GIVEN REQUEST
Put the lines of the material into a JSON list of strings, one string per line, leaving out blank lines.

Excerpt from a dataset:
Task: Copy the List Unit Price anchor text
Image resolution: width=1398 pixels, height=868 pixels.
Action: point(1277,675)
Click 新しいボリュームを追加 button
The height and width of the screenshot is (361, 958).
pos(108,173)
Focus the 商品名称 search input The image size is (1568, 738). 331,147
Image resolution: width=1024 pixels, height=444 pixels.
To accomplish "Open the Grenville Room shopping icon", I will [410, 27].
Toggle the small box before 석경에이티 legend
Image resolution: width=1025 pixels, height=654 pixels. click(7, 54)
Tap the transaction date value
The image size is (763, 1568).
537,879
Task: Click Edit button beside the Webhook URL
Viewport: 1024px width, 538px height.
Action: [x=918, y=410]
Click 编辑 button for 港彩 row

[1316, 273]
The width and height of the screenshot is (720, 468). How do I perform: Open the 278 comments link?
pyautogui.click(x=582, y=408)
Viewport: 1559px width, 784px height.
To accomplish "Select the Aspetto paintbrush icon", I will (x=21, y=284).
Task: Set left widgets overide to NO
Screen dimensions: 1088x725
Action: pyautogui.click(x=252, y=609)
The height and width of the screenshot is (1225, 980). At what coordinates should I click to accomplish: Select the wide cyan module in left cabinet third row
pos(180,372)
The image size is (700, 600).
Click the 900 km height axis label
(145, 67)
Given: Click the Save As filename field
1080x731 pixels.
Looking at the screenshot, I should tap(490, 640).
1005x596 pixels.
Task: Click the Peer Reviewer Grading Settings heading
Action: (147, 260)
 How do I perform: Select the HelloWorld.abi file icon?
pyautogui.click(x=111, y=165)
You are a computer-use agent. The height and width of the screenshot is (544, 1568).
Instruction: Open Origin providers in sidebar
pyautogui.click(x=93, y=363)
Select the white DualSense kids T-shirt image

WORKED SOLUTION
[
  "Task: Copy the List Unit Price anchor text",
  "Image resolution: width=1398 pixels, height=868 pixels.",
  "Action: point(1277,675)",
  "Click 新しいボリュームを追加 button",
  "The height and width of the screenshot is (361, 958).",
  "pos(108,173)",
  "Focus the 商品名称 search input The image size is (1568, 738). 331,147",
  "Image resolution: width=1024 pixels, height=444 pixels.",
  "To accomplish \"Open the Grenville Room shopping icon\", I will [410, 27].",
  "Toggle the small box before 석경에이티 legend",
  "Image resolution: width=1025 pixels, height=654 pixels. click(7, 54)",
  "Tap the transaction date value",
  "The image size is (763, 1568).",
  "537,879",
  "Task: Click Edit button beside the Webhook URL",
  "Viewport: 1024px width, 538px height.",
  "Action: [x=918, y=410]",
  "Click 编辑 button for 港彩 row",
  "[1316, 273]",
  "The width and height of the screenshot is (720, 468). How do I perform: Open the 278 comments link?",
  "pyautogui.click(x=582, y=408)",
  "Viewport: 1559px width, 784px height.",
  "To accomplish \"Select the Aspetto paintbrush icon\", I will (x=21, y=284).",
  "Task: Set left widgets overide to NO",
  "Screen dimensions: 1088x725",
  "Action: pyautogui.click(x=252, y=609)",
  "The height and width of the screenshot is (1225, 980). At what coordinates should I click to accomplish: Select the wide cyan module in left cabinet third row",
  "pos(180,372)",
  "The image size is (700, 600).",
  "Click the 900 km height axis label",
  "(145, 67)",
  "Given: Click the Save As filename field",
  "1080x731 pixels.",
  "Looking at the screenshot, I should tap(490, 640).",
  "1005x596 pixels.",
  "Task: Click the Peer Reviewer Grading Settings heading",
  "Action: (147, 260)",
  " How do I perform: Select the HelloWorld.abi file icon?",
  "pyautogui.click(x=111, y=165)",
  "You are a computer-use agent. The height and width of the screenshot is (544, 1568).",
  "Instruction: Open Origin providers in sidebar",
  "pyautogui.click(x=93, y=363)",
  "Select the white DualSense kids T-shirt image"
]